Chromatography Research International 2014, 626801 (2014). HPTLC of extracts of Gymnema sylvestre (Apocynaceae) in tablets, as well as standards for calibration, on silica gel (prewashed with methanol and activated at 120°C for 15 min) with toluene – ethyl acetate – methanol 65:25:14. Derivatization by immersing into sulfuric acid (5 % in methanol) and heating at 110°C for 4 min. Densitometric evaluation within 25 min in absorbance mode at 423 nm, which was the optimal wavelength for quantifying simultaneously the triterpenoid gymnemagenin (hRF 27, linearity range 100–1200 ng/band, LOD 32 ng/band, LOQ 53 ng/band) and β-sitosterol (hRF 78, linearity range 200–1200 ng/band, LOD 97 ng/band, LOQ 159 ng/band). Interday and intra-day precisions as well as recovery rates provided relative deviation values below 1 %. This method was used to determine the analyte contents in the tablets (0.041 % gymnemagenin and 0.138 % β-sitosterol), as well as to confirm the stability of the analytes in solution at room temperature after 48h.   

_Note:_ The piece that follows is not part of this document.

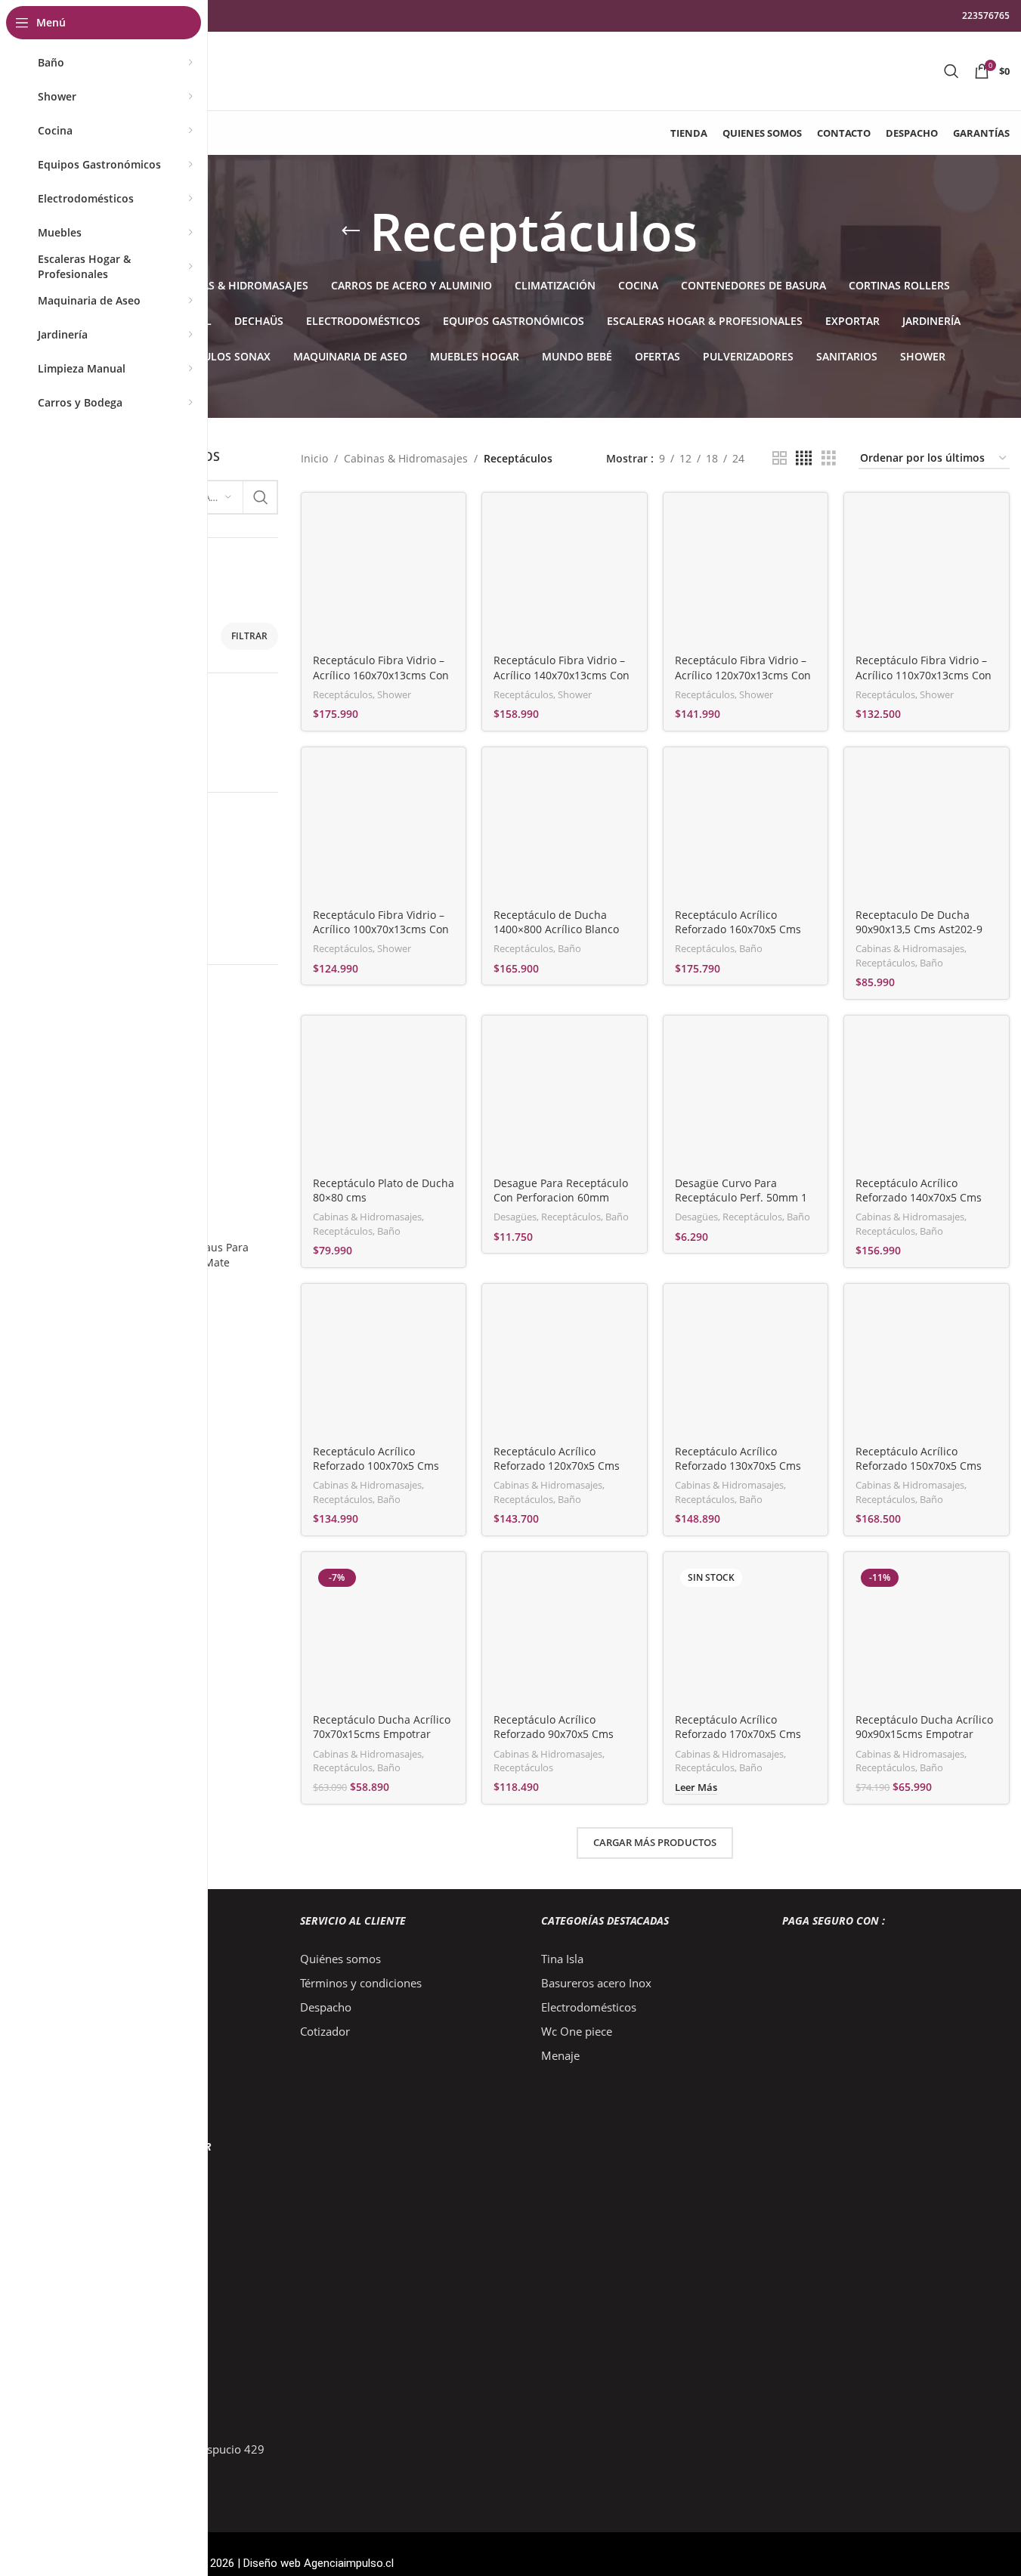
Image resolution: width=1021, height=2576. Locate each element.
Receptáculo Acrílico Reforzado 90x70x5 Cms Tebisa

Frontiers in Marine Science 7, 266 (2020). Methanol extracts from marine sponge Haliclona cnidata (Chalinidae) submitted to different stresses (antibiotics and/or darkness) were separated on HPTLC silica gel with an automated 15-step gradient based on methanol, dichloromethane and n-hexane. Bioluminescence was recorded after immersing the HPTLC plates into Aliivibrio fischeri suspension. Antibacterial activity and quorum sensing enhancement were analysed on software, and Pearson’s similarity coefficient was applied to generate similarity matrices for cluster analysis (UPGMA, Unweighted Pair Group Method with Arithmetic Mean). Only slight differences were observed, especially in QS enhanced zones in stressed vs. control cultures.